Un appel de fonds de 5,1 milliards de dollars pour une région en détresse
Face à une situation critique, l’Organisation des Nations Unies et ses partenaires lancent un appel de 5,1 milliards de dollars pour venir en aide à 24 millions de personnes parmi les plus vulnérables en Afrique de l’Ouest et du Centre. Cette requête s’inscrit dans le cadre de l’appel humanitaire mondial pour 2026, totalisant 33 milliards de dollars.
Les projections pour 2026 sont alarmantes : plus de 42 millions de personnes auront besoin d’une assistance vitale pour survivre et rester en sécurité au Burkina Faso, au Cameroun, au Mali, au Niger, au Nigéria, en République centrafricaine, en République démocratique du Congo et au Tchad.
« Sans ressources urgentes, les familles feront face à davantage de faim, de déplacements et de risques de protection en Afrique de l’Ouest et du Centre, avec une souffrance accrue », alerte Charles Bernimolin, Chef du Bureau régional d’OCHA pour l’Afrique de l’Ouest et du Centre.
Le Bureau de coordination des affaires humanitaires de l’ONU (OCHA) confirme que la région est en proie à une crise humanitaire qui s’aggrave, touchant des millions de vies. Les violences incessantes, les conflits prolongés et les catastrophes écologiques continuent de déraciner des familles, sapant leur capacité à subvenir à leurs besoins essentiels.
Instabilité croissante au Sahel et dans le bassin du lac Tchad
L’insécurité qui ronge le Sahel central, en particulier le Burkina Faso, le Mali et le Niger, déborde désormais vers des pays comme le Bénin, la Côte d’Ivoire, le Ghana, le Togo et la Mauritanie. En parallèle, la situation dans le bassin du lac Tchad et le conflit au Soudan ne font qu’amplifier les mouvements de population.
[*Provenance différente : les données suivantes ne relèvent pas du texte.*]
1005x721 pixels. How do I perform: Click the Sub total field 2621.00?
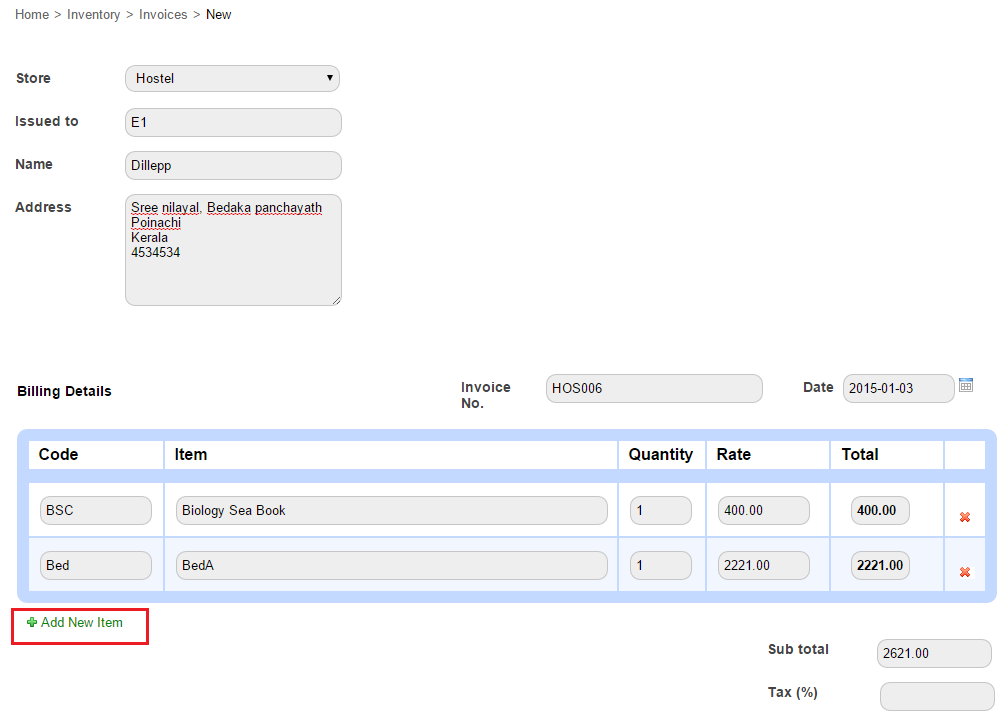tap(934, 653)
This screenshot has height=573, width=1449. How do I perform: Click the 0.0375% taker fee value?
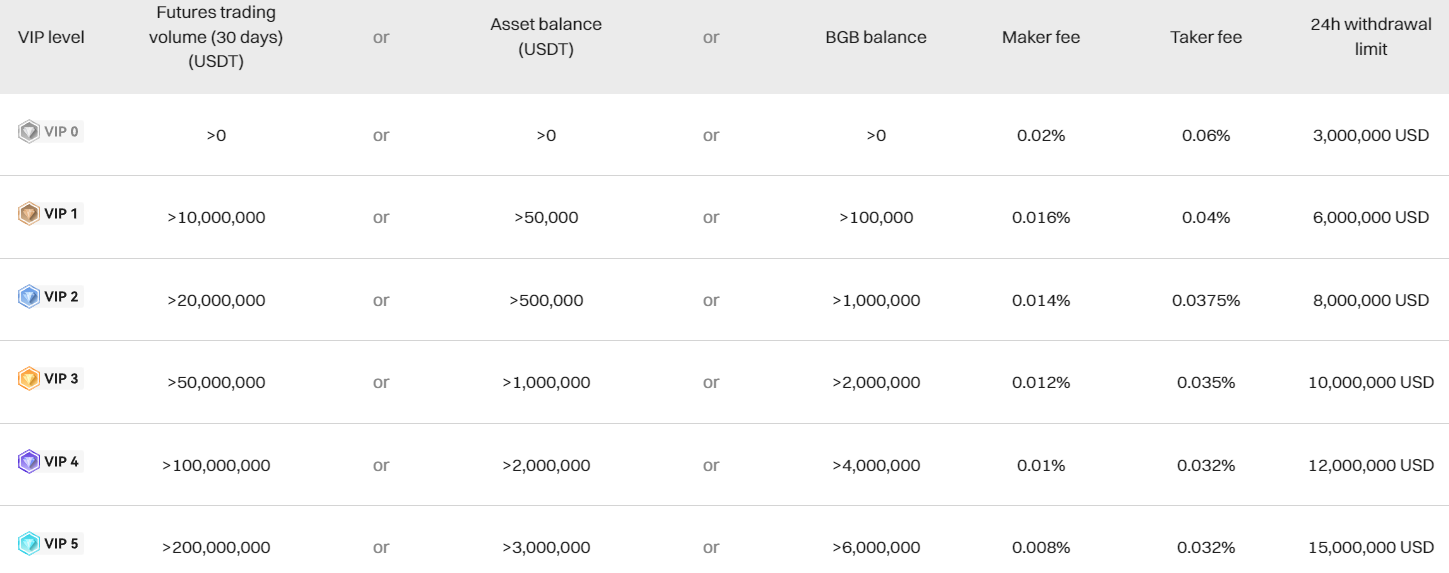click(x=1206, y=300)
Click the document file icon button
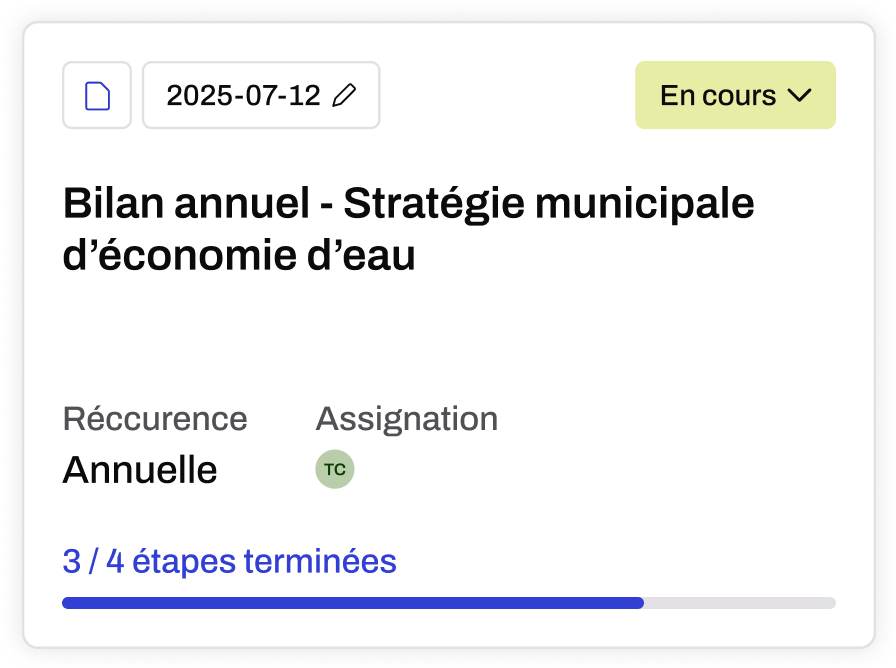Viewport: 896px width, 668px height. (x=97, y=96)
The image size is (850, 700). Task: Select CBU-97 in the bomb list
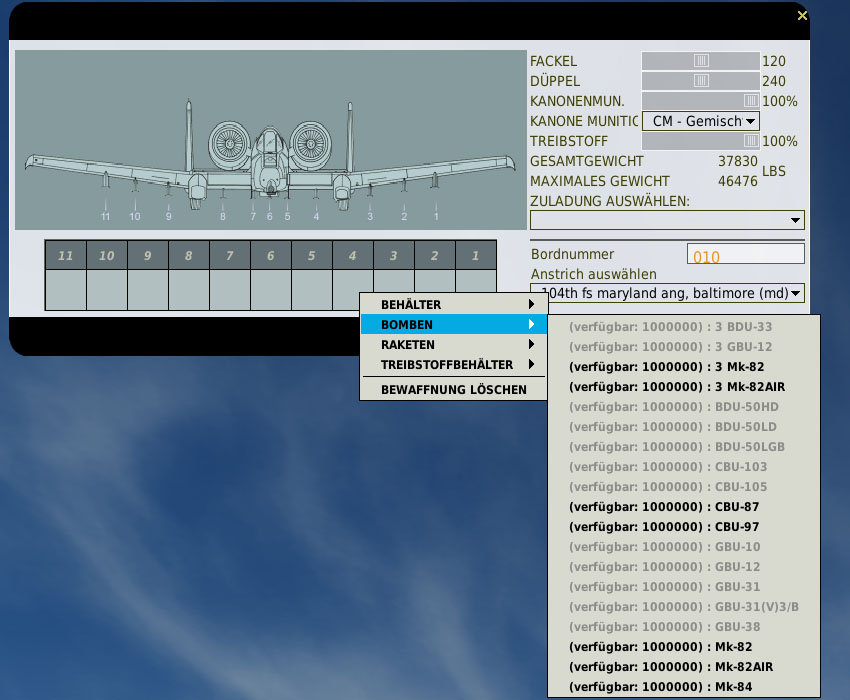[x=663, y=526]
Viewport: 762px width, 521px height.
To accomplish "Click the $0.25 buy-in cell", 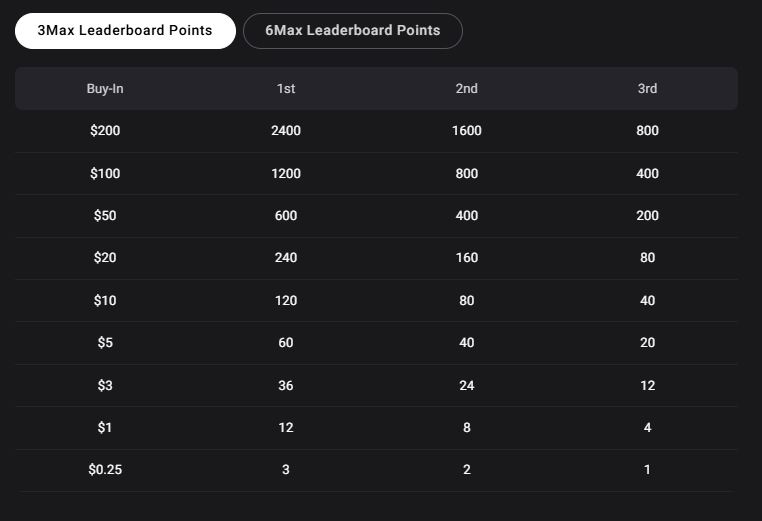I will pos(105,469).
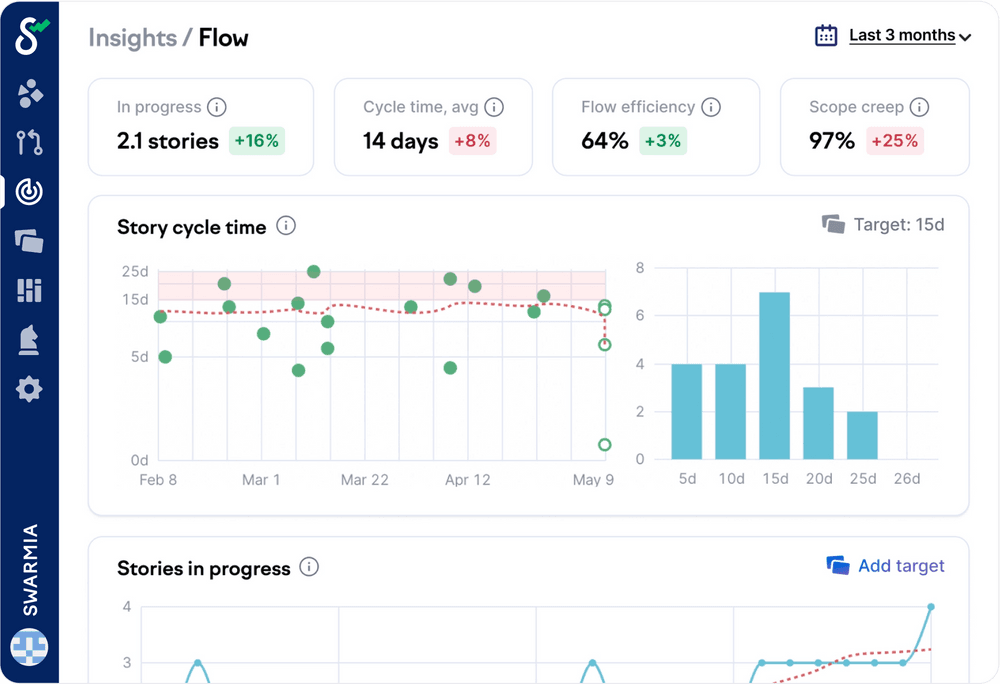Open the pull requests sidebar icon
The image size is (1000, 684).
point(30,143)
La région compte ainsi des millions de personnes déplacées, dont 12,7 millions de déplacés internes et 3,7 millions de réfugiés et demandeurs d’asile. La majorité sont des femmes et des enfants, souvent contraints de fuir à de multiples reprises et surexposés à des risques majeurs tels que la violence basée sur le genre et l’exploitation.
Alors que la violence s’étend, le changement climatique vient accentuer cette vulnérabilité. En 2025, des pluies intenses et des inondations ont affecté plus de 2 millions de personnes dans 12 pays, détruisant cultures et habitations et coupant l’accès aux services de base. La République démocratique du Congo a été particulièrement éprouvée, avec plus de 830 000 personnes touchées.
L’impact dévastateur des coupes budgétaires
En République centrafricaine, le nombre de personnes recevant une aide en espèces a chuté de 75%
L’OCHA souligne un déficit de financement sévère pour les opérations humanitaires en 2025. Malgré la générosité des donateurs, sur les 7,8 milliards de dollars requis, seulement 1,8 milliard ont été perçus, ce qui représente à peine 24 % des besoins.
Ce manque de fonds a contraint les organisations humanitaires à réduire leur réponse et à faire des choix difficiles, déterminant quelles zones et quelles communautés parmi les plus vulnérables pouvaient être soutenues.
Ces coupes ont eu des conséquences dramatiques. En République centrafricaine, par exemple, la réduction de 75 % du nombre de bénéficiaires d’aide en espèces a limité leur capacité à répondre à leurs besoins urgents. De même, en RDC, où le conflit a causé de nouveaux déplacements massifs, 85 % des personnes ciblées pour une aide en abri n’ont reçu aucun soutien.
Malgré ces contraintes, les partenaires humanitaires maintiendront leurs efforts pour répondre aux besoins prioritaires. D’ici la fin de 2025, les travailleurs humanitaires auront assisté 19 millions de personnes. « Mais le manque de financement a empêché d’en atteindre plusieurs millions d’autres », insistent les agences humanitaires.